*** Opening Excerpt to read ***
# stickblender *warning graphic*



## nappint (Jun 26, 2008)

...and the stupid soapmaker of the day award goes to...ME!

last night i was in my new soap room, excited to have a room to make soap in but in a hurry to get a few batches out before the baby (who is now 2 months old and DH was watching her) needed me again. So being out of my routine because i'm in a new place and in a hurry, i didn't unplug my stickblender before cleaning it between batches. my stickblender is a household blender with stainless steel shaft and blades by cuisinart. 

anyway, you can probably guess what happened next. i was cleaning the blades when i accidentally hit the power button and shredded 2 of the fingers on my left hand. it was horrible! after hours in the ER, a whole lot of pain and blood, and a Dr. saying things like "wow thats really shredded" and "hmmm where does this go" I get to keep my fingers but i've lost the nail on my middle finger and the skin on the tip of my ring finger. and my wedding band is in 2 pieces which upsets me more than anything right now.

so people always,always, unplug those blenders and don't soap in a hurry!!!


----------



## linbee (Jul 7, 2010)

My gosh! How awful for you - will your nail grow back? how long until you have use of your fingers? So sorry this happened. Is there a new wedding ring in the future?


----------



## nappint (Jun 26, 2008)

I don't know about the nail yet or when i'll be able to do things again. i have to see a hand dr. today. this couldn't have happened at a worse time!  probably no ring for a while either...


----------



## MF-Alpines (Mar 29, 2010)

Oh, that is terrible. Thanks for posting.

Something to be said for "safety first".


----------



## jdranch (Jan 31, 2010)

Hope you are not in pain.


----------



## Lynn_Theesfeld (Feb 21, 2010)

Oh yikes!! When I first started using a stick blender I kept forgetting to unplug the thing, and kept hitting the button- I thankfully never got cut!! (Always handle everything with a dish towel since I have an aversion to gloves.)
I hope your fingers heal quickly and don't give you to much pain! I can only imagine with Christmas coming and having a little one what a "pain" something like this could be- literally. Wishing you well! 
Please keep us updated on how your healing!
Lynn


----------



## hsmomof4 (Oct 31, 2008)

Ouch. Sorry you got sliced.


----------



## SherrieC (Oct 26, 2007)
*** Closing Excerpt to read ***
◆ What to work on
• 1. In the stick blender thread, which company made the blender that injured nappint?
• 2. Decide whether each statement agrees with the stick blender thread. Answer yes or no, and quote the words of the thread that settle it.
(a) The baby was two months old when the accident happened.
(b) nappint lost the nail on the ring finger.
(c) Lynn_Theesfeld handles everything with gloves.
• 3. Write the next part of the stick blender thread, starting with the post under the last heading.
You can leave the rows aside; nothing here depends on them.
*** Opening Extracted records ***
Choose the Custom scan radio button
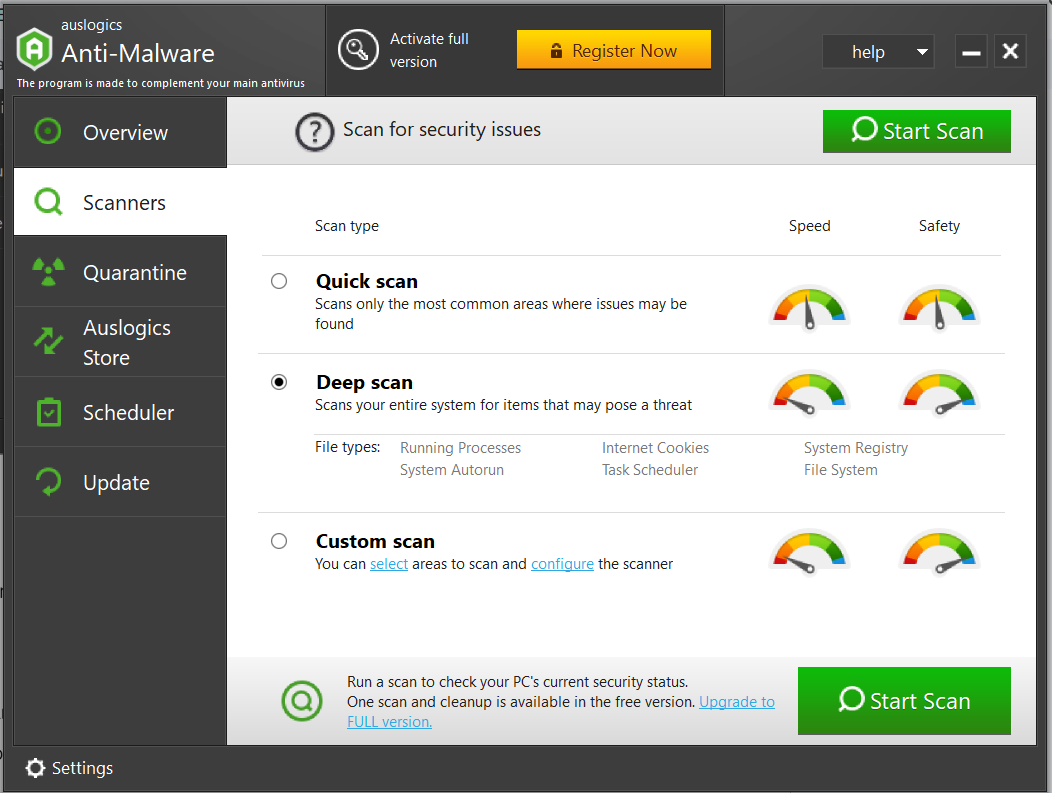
*** Closing Extracted records ***
*** Opening Extracted records ***
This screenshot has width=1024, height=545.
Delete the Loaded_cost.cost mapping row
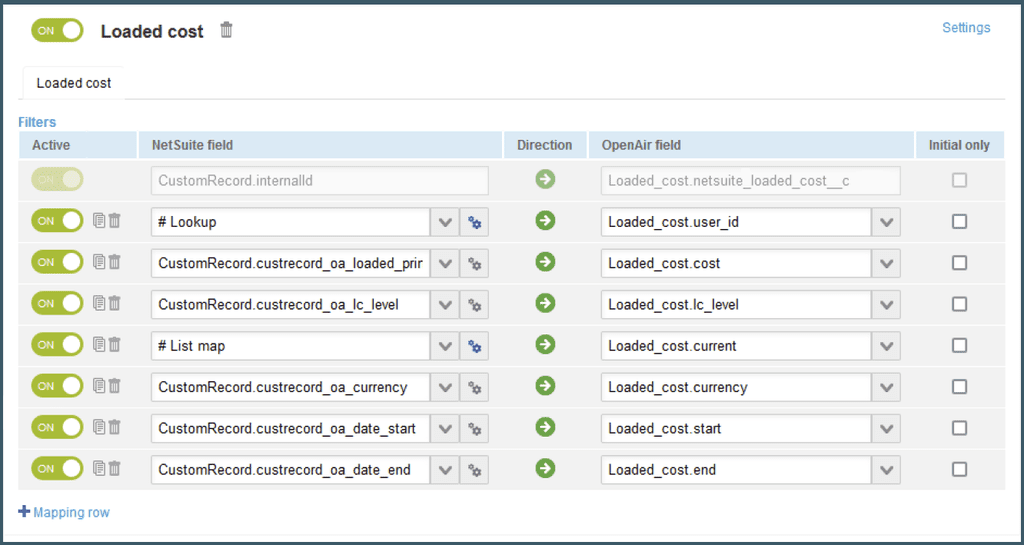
*** Closing Extracted records ***
*** Opening Extracted records ***
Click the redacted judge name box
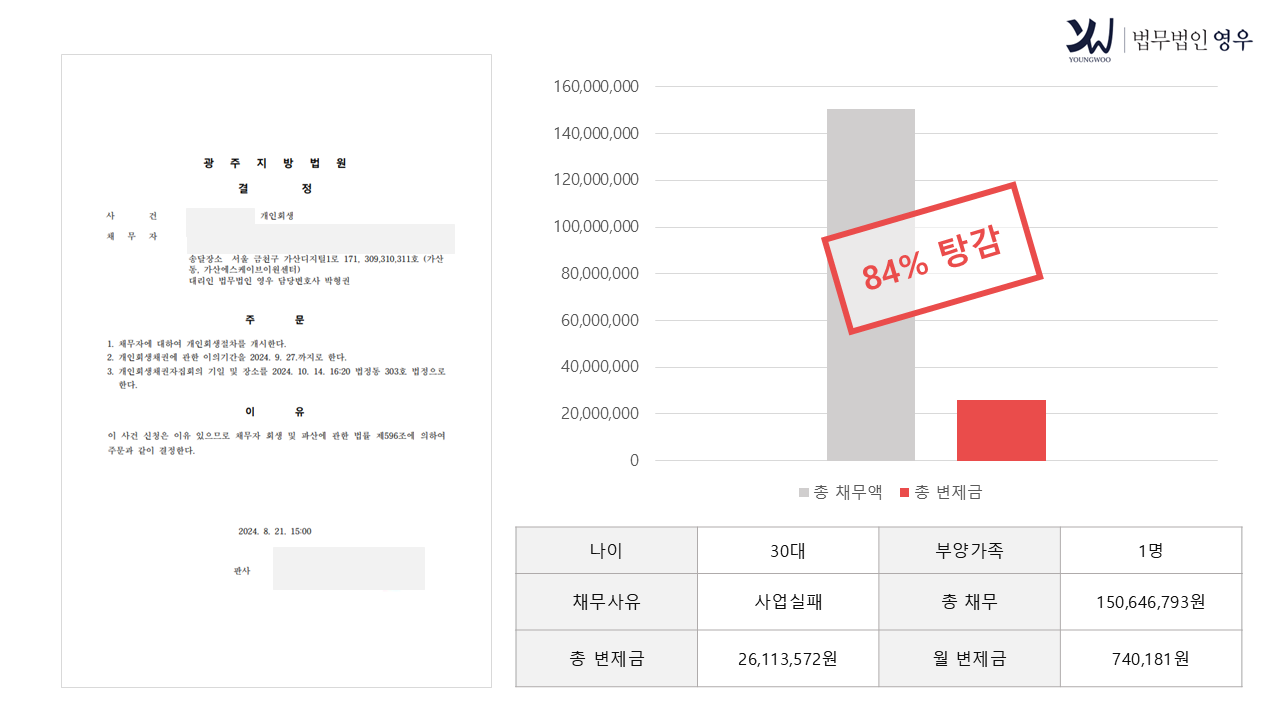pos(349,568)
*** Closing Extracted records ***
◆ Answers by item
• 1. Cuisinart.

• 2.
(a) Yes: "who is now 2 months old"
(b) No: "i've lost the nail on my middle finger and the skin on the tip of my ring finger"
(c) No: "Always handle everything with a dish towel since I have an aversion to gloves."

• 3.
Oh Judy, you must be in so much pain. I had hand surgery when my 3rd baby was 6 months old, we use'd Cloth diapers at that time. Boy was it hard putting the pin through the diaper and not poking him, using one hand and an elbow. Hopefully it's not as hard with the new diapers of today. 
Cyber {{Hug}} - Sherrie


----------



## Kalne (Oct 25, 2007)

Ouch!!! It sounds just awful. You might check into using goldenseal to help with the healing. I've known people to use it with tips of fingers cut off and really bad cuts and it seems to really speed the healing along and makes it more complete.


----------



## Guest (Nov 29, 2010)

Sorry this has happened to you.. I won't soap when I have to hurry, it seems something always happens.. Like to take my time.. I always unplug mine.. and use a towel.. 
Barb


----------



## Caprine Beings (Sep 19, 2008)

OWWWW! I feel for you  Thank you for reminding us that short cuts can cut alright. 
Tam


----------



## nappint (Jun 26, 2008)

Thanks y'all. Yup this is no fun. My dr appt was moved to tomorrow morning so we'll see what he says then. I didn't realize how much I use those fingers until today! I still haven't mustered up the courage to look at them yet. :blush


----------



## [email protected] (Sep 18, 2008)

Oh my! Hope you heal quick and with no lasting effects. I have this quirky fear of being cut--stabbed. Hate knifes and needles. SherrieC can tell ya what a sissy I was when I got my first two little doelings and she showed me how to give a shot SubQ.  My stick blender doesn't get plugged in til it's in the bucket and gets unplugged as soon as it's out of the bucket. Yup...I'm a woosy. :/


----------



## NubianSoaps.com (Oct 26, 2007)

Yikes!!! Hope you feel better, perhaps we can all make you feel better with our oooopses!?? 

I went out to soap, nothing rushed, but as I yanked on the cord of my stick blender, I didn't notice it was hooked on the edge of my microwave. It moved the shelf above the microwave and down came everything, including a 2 quart container I keep lye in for soaping classes. All over the counter, I moved out of the way quickly as the lye spilled out and hit my 3.5 gallon bucket filled with butters and oils and spilled them all over the tile floor...I spent about 3 hours cleaning this all up, and boy is my tile beautiful  I went in the house and ate lunch just to clear my head a little and came back out to soap...seems some lye crystals had also went into the plug end of my stick blender and when I started it up, it sparked and arked and ruined the plug on my scale and scorched my newly painted wall...I screamed, ran for the fire extinguisher, which I didn't need and quit soaping for the day  No injuries, but spent about 4 hours in the soap room and got no soap made! Feel better! (Oh and this is why nobody is allowed to be out in the soap room off the rugs on the other side of the soap room, when I am soaping!)


----------



## Faye Farms (Sep 14, 2009)

I hope your fingers heal quickly! I've almost done the same thing on numerous occasions. I always have people who want to watch me soap. I always so no because I don't want to be distracted. Folks don't realize that soaping can be dangerous.


----------



## nappint (Jun 26, 2008)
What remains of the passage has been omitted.